◆ HOW TO COMPLETE THIS TASK ◆
For each line in the records that contains "agent", make a copy.

[Opening GIVEN RECORDS section]

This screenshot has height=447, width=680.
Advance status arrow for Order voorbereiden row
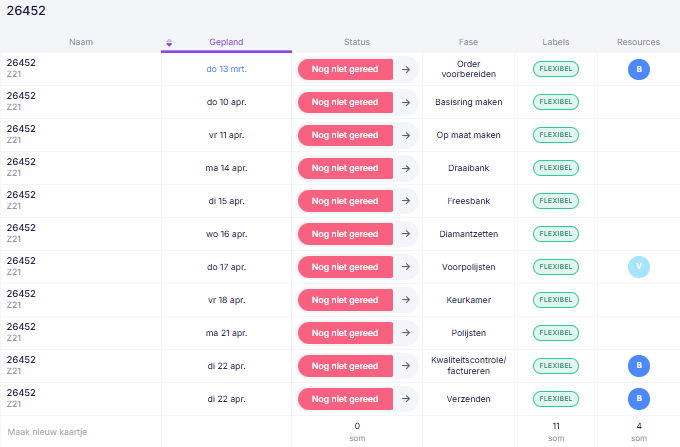pos(406,69)
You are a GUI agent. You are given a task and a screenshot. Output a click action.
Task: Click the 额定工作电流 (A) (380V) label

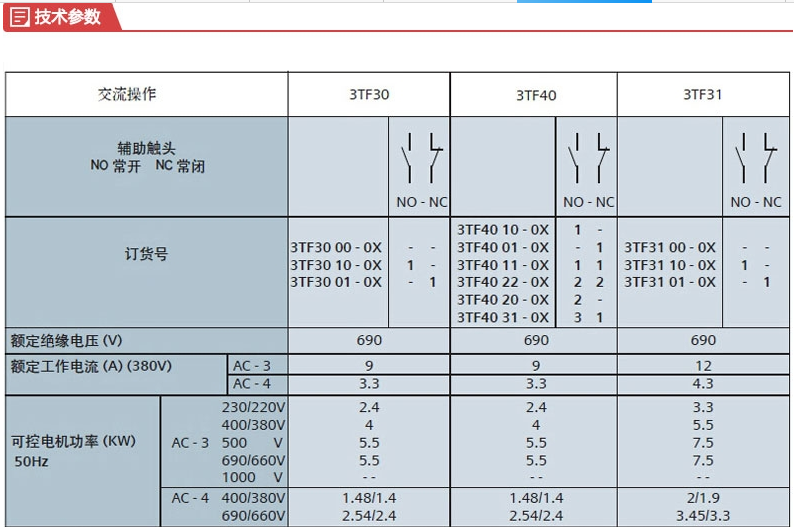pos(90,366)
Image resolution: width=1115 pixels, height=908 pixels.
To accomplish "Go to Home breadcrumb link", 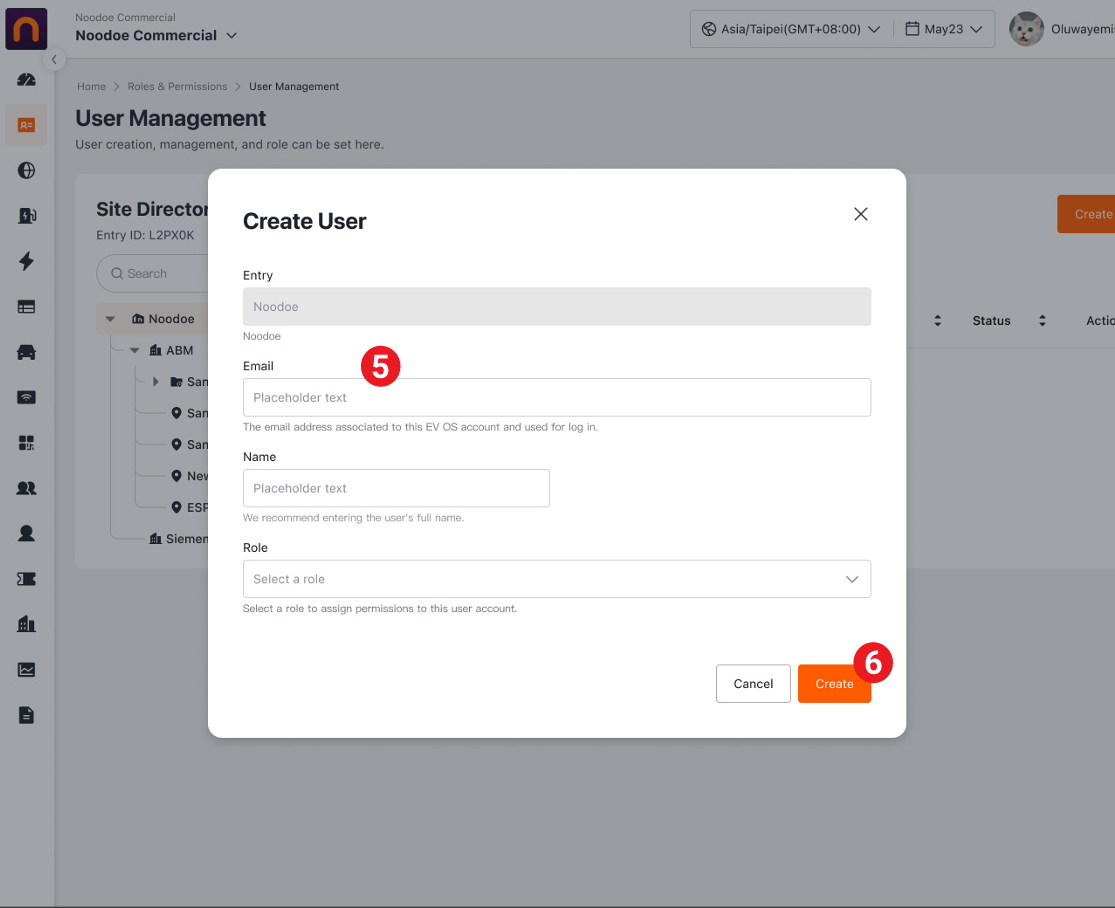I will (91, 87).
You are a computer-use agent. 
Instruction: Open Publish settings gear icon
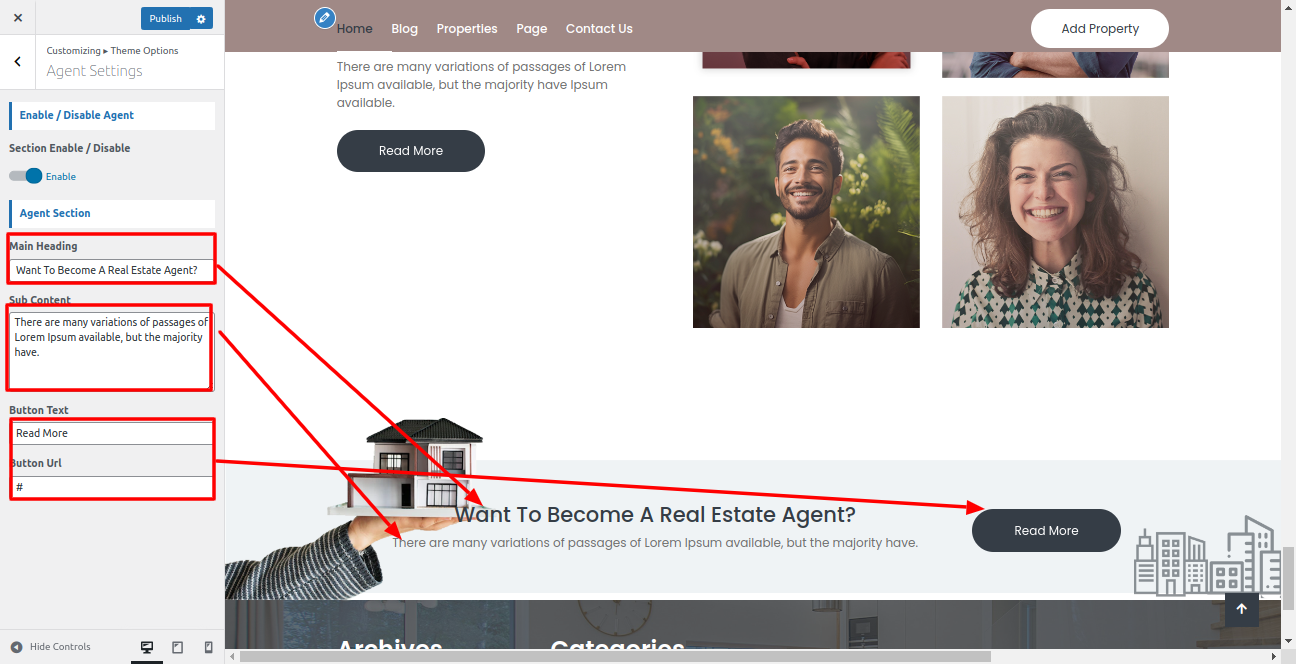[201, 18]
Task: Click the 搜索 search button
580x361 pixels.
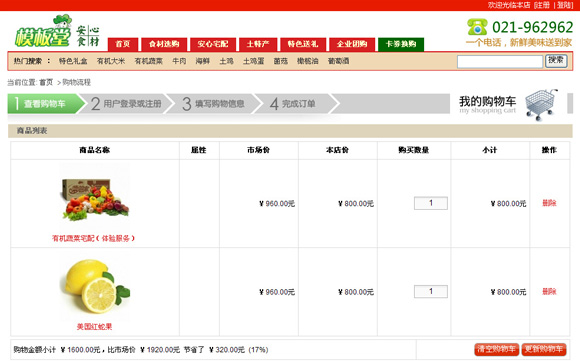Action: pos(556,61)
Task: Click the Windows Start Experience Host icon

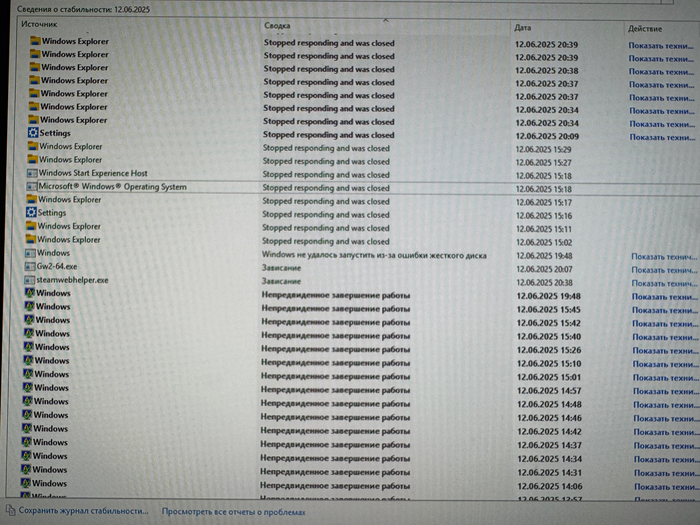Action: tap(31, 173)
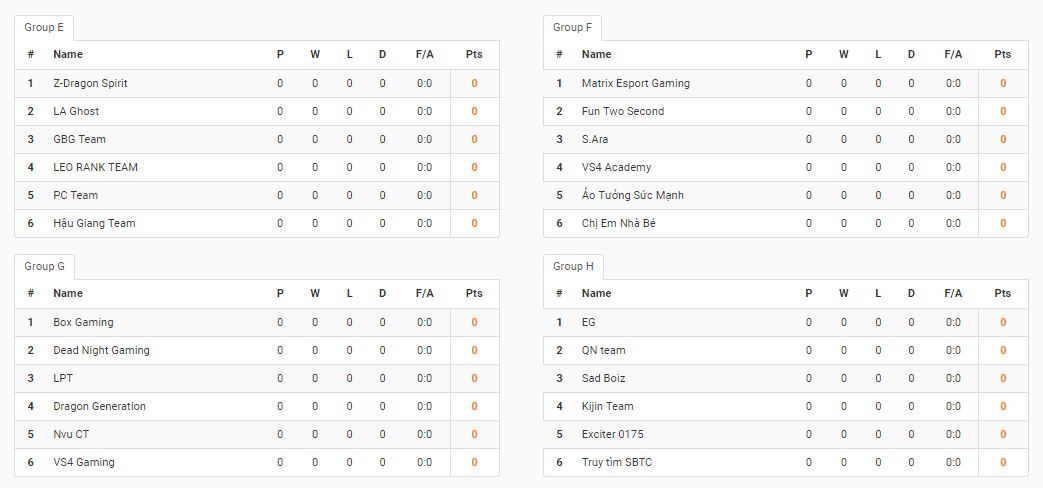Click the F/A header in Group G
The width and height of the screenshot is (1043, 488).
[424, 293]
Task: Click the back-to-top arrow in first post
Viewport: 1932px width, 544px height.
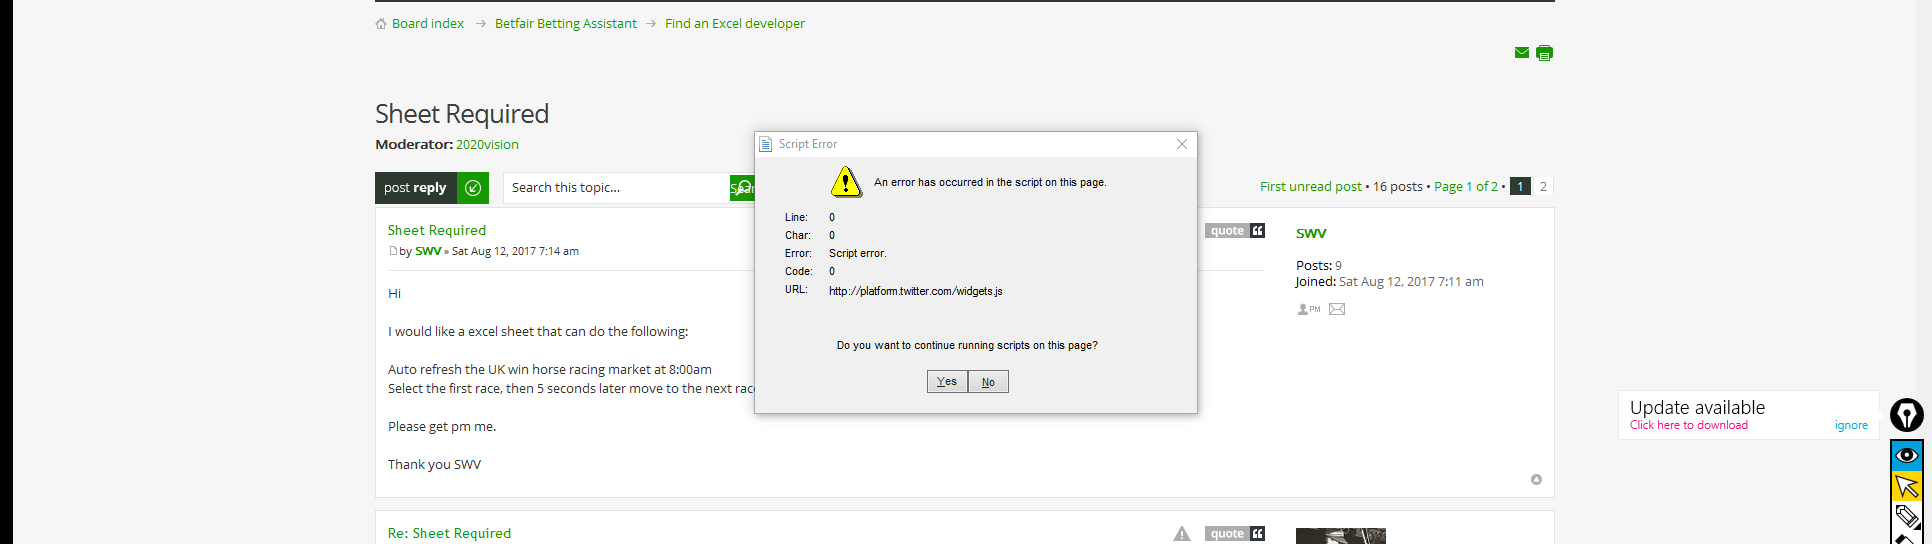Action: (x=1536, y=480)
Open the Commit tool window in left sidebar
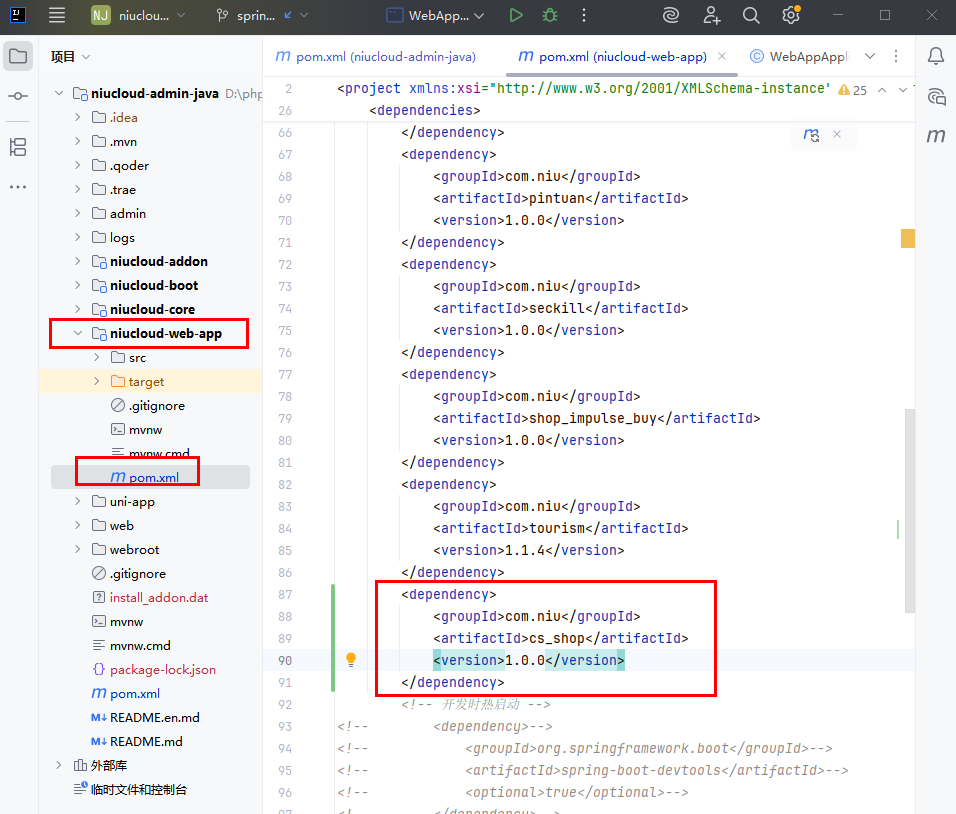Image resolution: width=956 pixels, height=814 pixels. [17, 95]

[Closing GIVEN RECORDS section]

◆ RESULT OF THIS TASK ◆
You are a GUI agent. You are given a task and a screenshot. Output a click action.
You are a computer-use agent. 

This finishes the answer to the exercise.